How cool is this! Fresh on the heels of Monty Python, the Holy See (with a little help from their friends at Vatican Radio and Centro Televisivo Vaticano) has launched its own YouTube channel at: www.youtube.com/vaticanit.
AND – streets ahead of L’Osservatore Romano which still has to catch up with the fact that most of the rest of the world DOESN’T speak Italian – there are English, Spanish and German versions of the site also. (English is at: http://www.youtube.com/vatican).
This is the best thing since sliced bread for Catholic bloggers! Here is Pope Benedict on the benefits of the Internet. (My one complaint is that embedding is disabled. Grrr. Copyright issues, I guess…)
“streets ahead of L’Osservatore Romano which still has to catch up with the fact that most of the rest of the world DOESN’T speak Italian – there are English, Spanish and German versions of the site also.”
“If you like your papal announcements hot off the internet and in Italian…”
These are just two of a number of recent comments, Schutzy, where Italian seems to have got your goat. Is there something we ought to know?

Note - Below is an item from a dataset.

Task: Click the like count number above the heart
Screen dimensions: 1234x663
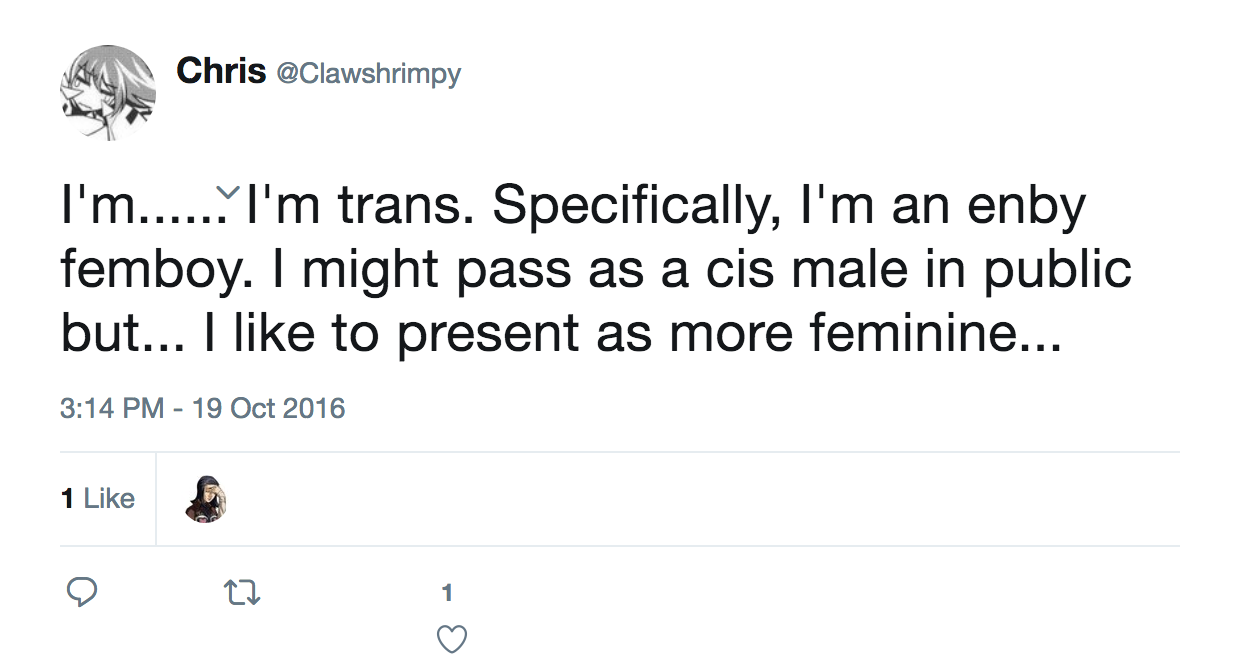Action: pyautogui.click(x=447, y=593)
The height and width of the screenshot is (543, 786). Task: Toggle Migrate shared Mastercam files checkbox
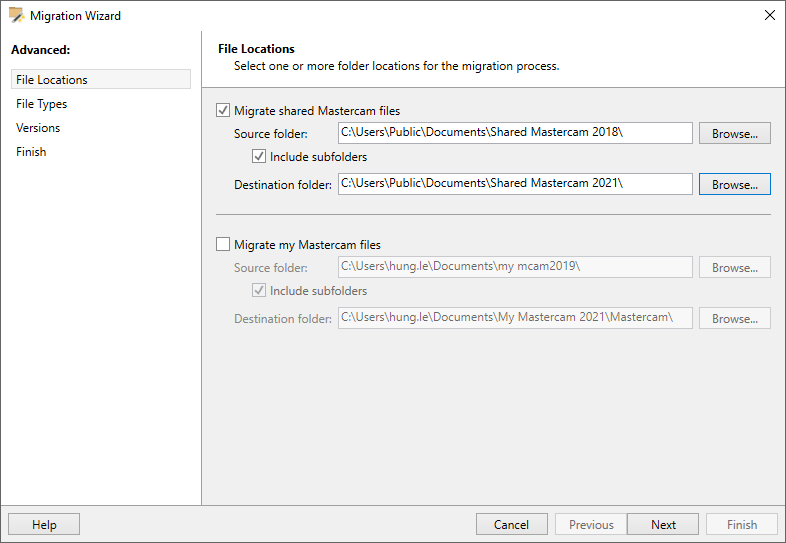(223, 110)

Why doesn’t everyone just learn Latin and we can be done with this nationalistic pettiness that has served protestantism (sorry, Catholicism so well) for at least 40 years.

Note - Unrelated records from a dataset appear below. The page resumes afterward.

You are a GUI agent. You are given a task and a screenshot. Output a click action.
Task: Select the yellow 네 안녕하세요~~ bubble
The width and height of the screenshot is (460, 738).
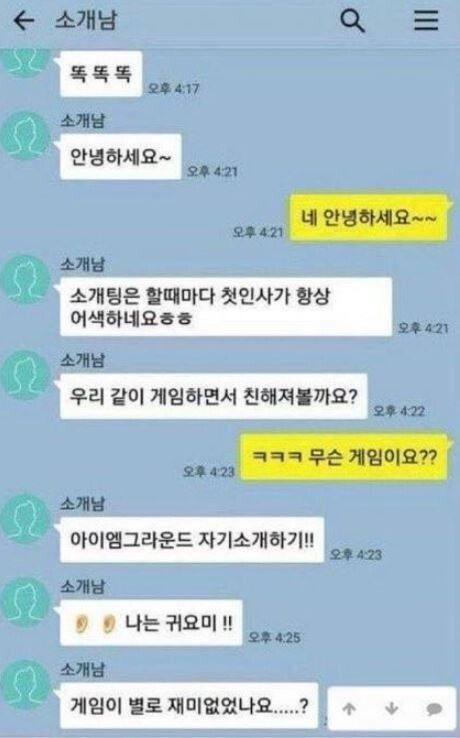368,218
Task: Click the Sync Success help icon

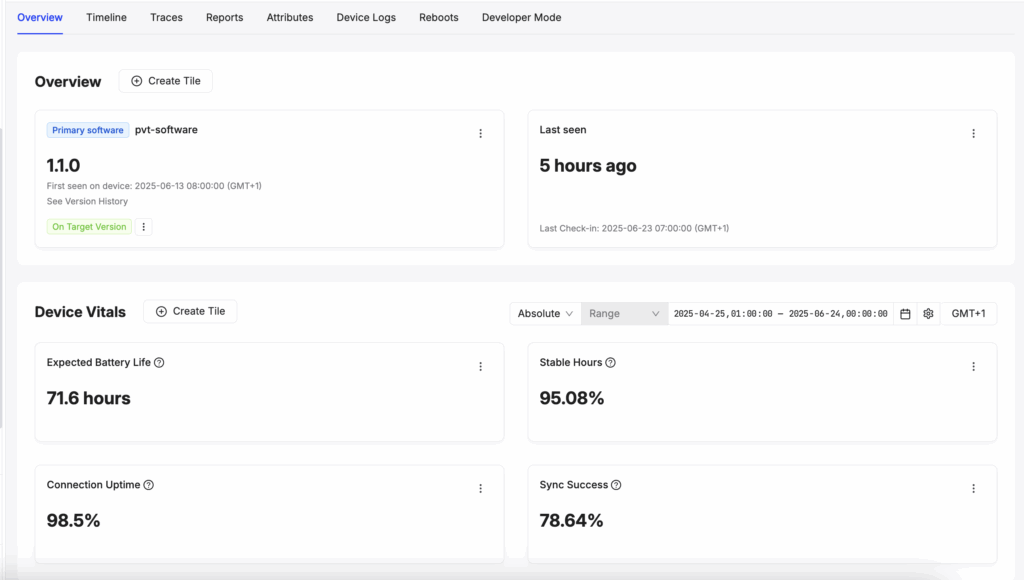Action: (x=616, y=485)
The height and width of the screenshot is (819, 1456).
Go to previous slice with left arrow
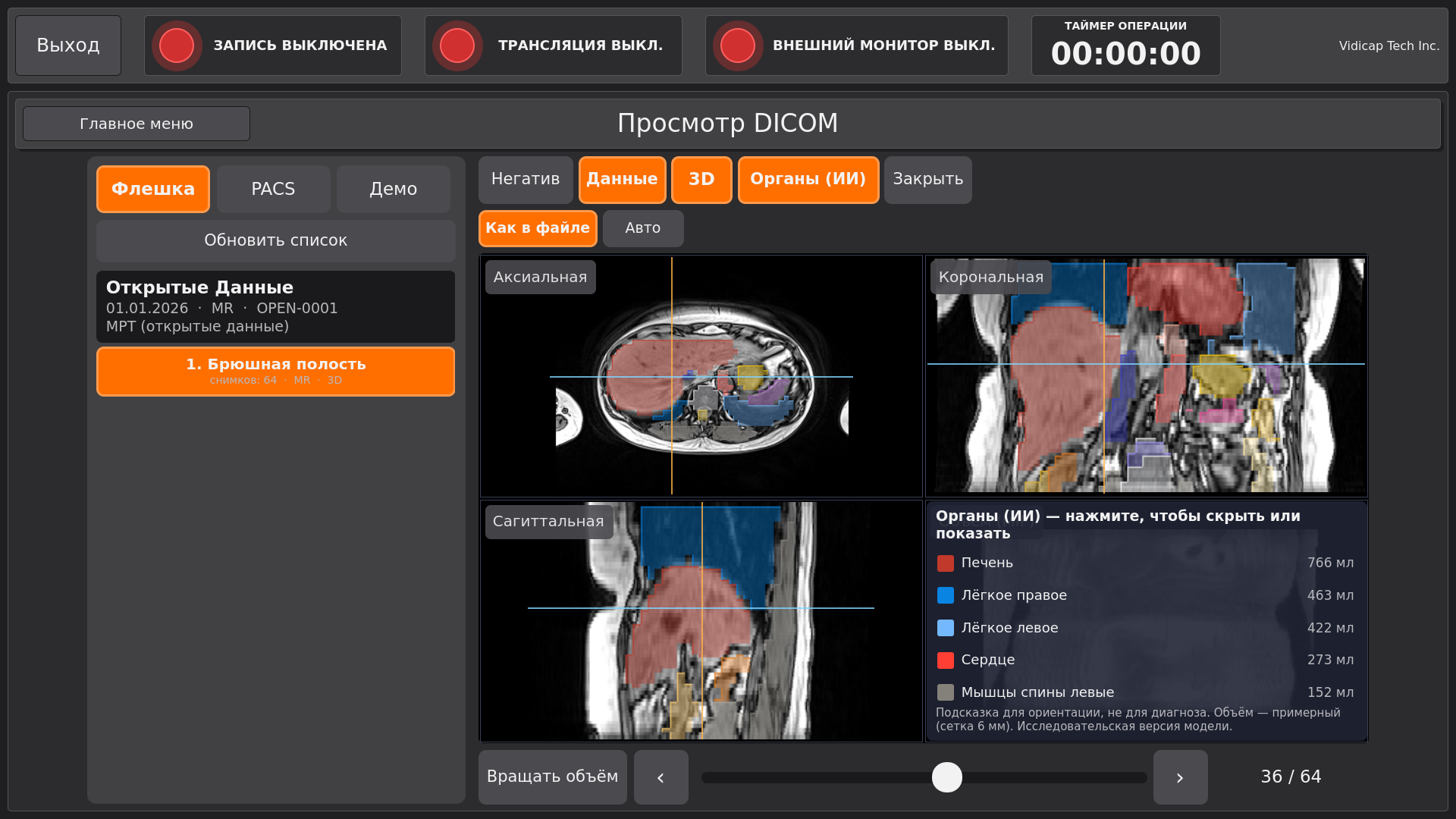point(661,777)
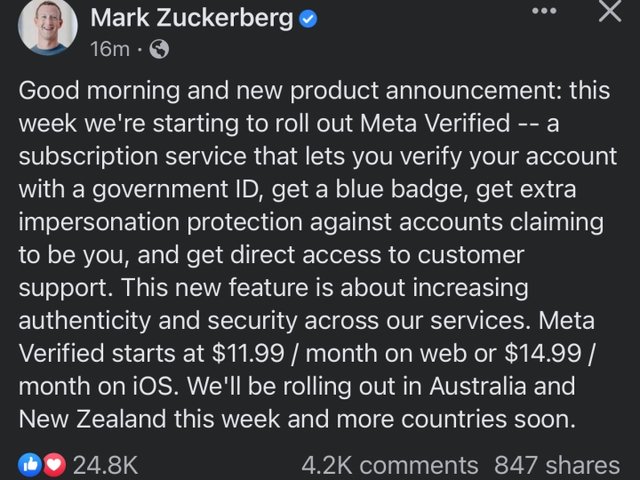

In my parish, the Catholic Church has become a series of mutually exclusive linguistic groups and national churches. Is this really a postive?
Well, I am with you on this one. If they issued all their statements and newspapers in Latin, that would at least make it slightly more comprehensible to me…
The point is that while I am happy to own the moniker “Latin Catholic”, I am not a “Roman” – still less an “Italian” – Catholic. I know that the Pope is bishop of Rome and all, and that Rome is in Italy, and hence it is only right that the Pope’s main language should be Italian, but Italian is not the lingua franca of the Church universal. As long as we are doing things in the vernacular, the Vatican should be making a much, much greater effort to release all its material in the at least the major world languages ASAP. Especially when the main global media agencies are in English.
And in saying that I really do want to acknowledge the huge effort the Vatican Website guys and girls have been doing in recent years. It is simply light years beyond where we were even five years ago. If there had been the current level of communicatoins back in the days of the Second Vatican Council, there would have been a lost less popular misinformation.